LAPORAN PRAKTIKUM
ILMU MATERIAL KEDOKTERAN GIGI II
Penyusun :
1. Maryam Fathiya R 021911133186
2. Salma Andita A 021911133187
3. Rida Fadila Yusuf 021911133188
4. Sofia Islamiyah D S 021911133203
Gambar 2.1 Light curing unit (kiri) dan Cure light meter (Kanan)
Dilakukan penyinaran pada resin komposit dengan tinggi cetakan teflon yang berbeda, yaitu
2 mm, 5mm, dan 8 mm. Hasil dari praktikum menunjukkan, pada resin komposit yang
memiliki tinggi 2 mm didapatkan permukaan atas yang keras, dan bagian bawah yang keras.

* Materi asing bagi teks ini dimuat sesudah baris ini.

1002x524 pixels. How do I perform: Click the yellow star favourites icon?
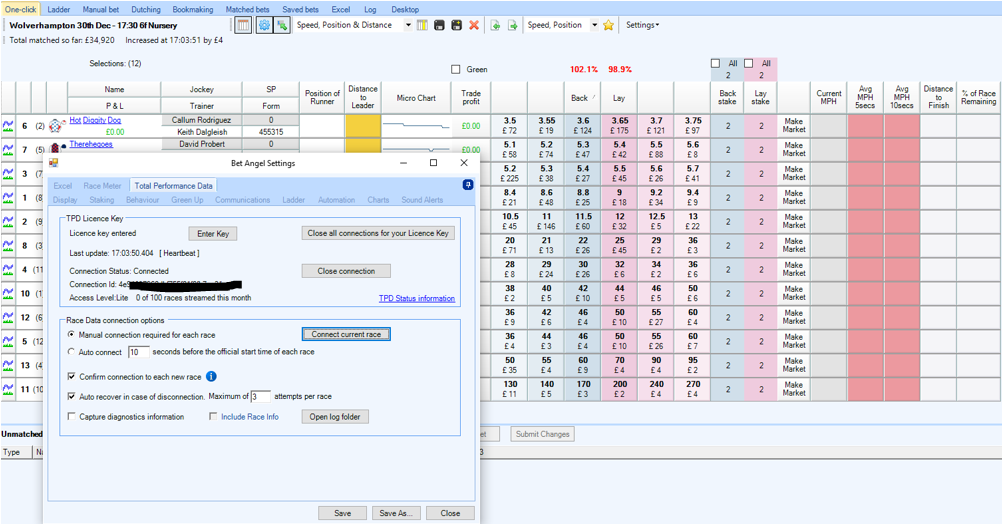608,25
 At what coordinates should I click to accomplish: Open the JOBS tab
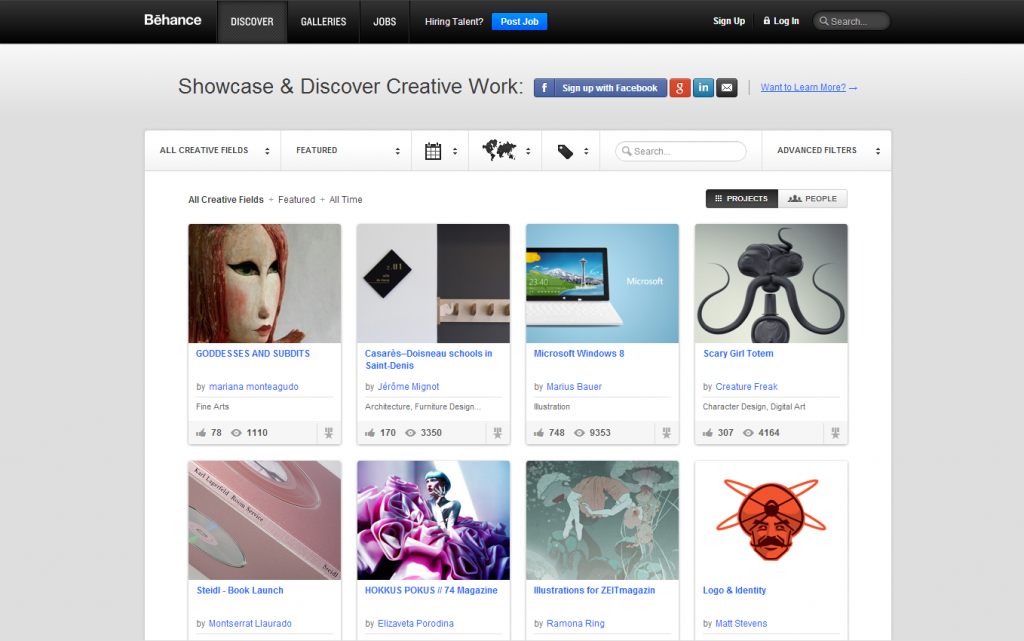coord(384,21)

Pada resin komposit yang memiliki tinggi 5 mm, didapatkan hasil permukaan bagian atas
yang keras dan bagian bawah yang lunak. Sedangkan pada resin komposit dengan tinggi 8
mm, didapatkan hasil permukaan bagian atas yang keras dan bagian bawah yang lunak.
Hasil ini menunjukkan bahwa ketebalan resin komposit berpengaruh terhadap reaksi
polimerisasi.
Hal ini dapat terjadi, karena biasanya resin komposit setebal 2 mm membutuhkan waktu
sekitar 20 detik (400mW/cm2) untuk menghasilkan reaksi polimerisasi yang tepat
(Sakaguchi dan Powers, 2019). Dan pada sumber lain disebutkan untuk memastikan
polimerisasi maksimal dan keberhasilan klinis waktu standar adalah kurang dari 20 detik
dan tebal tidak melebihi 2-2,5 mm (Anusavice, 2017). Sehingga, menurut kami apabila
tebal resin komposit tersebut lebih dari 2 mm akan membuat reaksi polimerisasi yang
berjalan belum optimal.
Kemudian, hasil praktikum pada resin komposit 2 mm dengan perlakuan jarak penyinaran
yang berbeda pun menunjukkan adanya perbedaan. Pada resin komposit 2 mm dengan jarak
penyinaran 0 mm didapatkan hasil permukaan bagian atas yang keras, dan bagian bawah
yang keras. Sedangkan pada resin komposit 2 mm dengan jarak penyinaran 10 mm didapati
hasil permukaan atas yang keras dan bagian bawah yang lunak. Hal ini menunjukkan adanya
pengaruh jarak penyinaran dan intensitas cahaya dengan proses polimerisasi dari resin
komposit.
Hal ini dapat terjadi, karena intensitas cahaya pada permukaan restorasi merupakan faktor
penting dalam kesempurnaan proses curing. Saat penyinaran dilakukan, ujung sinar harus
diletakan sedekat mungkin dengan permukaan resin (Anusavice, 2017) apabila tidak, maka
intensitas cahaya yang diberikan akan berkurang dan resin tidak mendapatkan intensitas
cahaya yang cukup sehingga proses polimerisasi dapat berjalan tidak optimal.
Selanjutnya, adalah perbedaan antara hasil dari praktikum resin komposit 8 mm yang disinar
1 kali dengan resin omposit yang diberi penyinaran 4 kali yaitu setiap 2 mm. Hasil yang
didapatkan adalah pada resin komposit yang disinari 1 kali permukaan atas kasar, sedangkan
permukaan bawah lunak. Sedangkan yang diberi penyinaran 4 kali, didapatkan permukaan
atas dan bawah keras. Hal ini menunjukkan bahwa resin komposit yang dilakukan
penyinaran 4 kali setiap 2 mm melakukan reaksi polimerisasi dengan baik.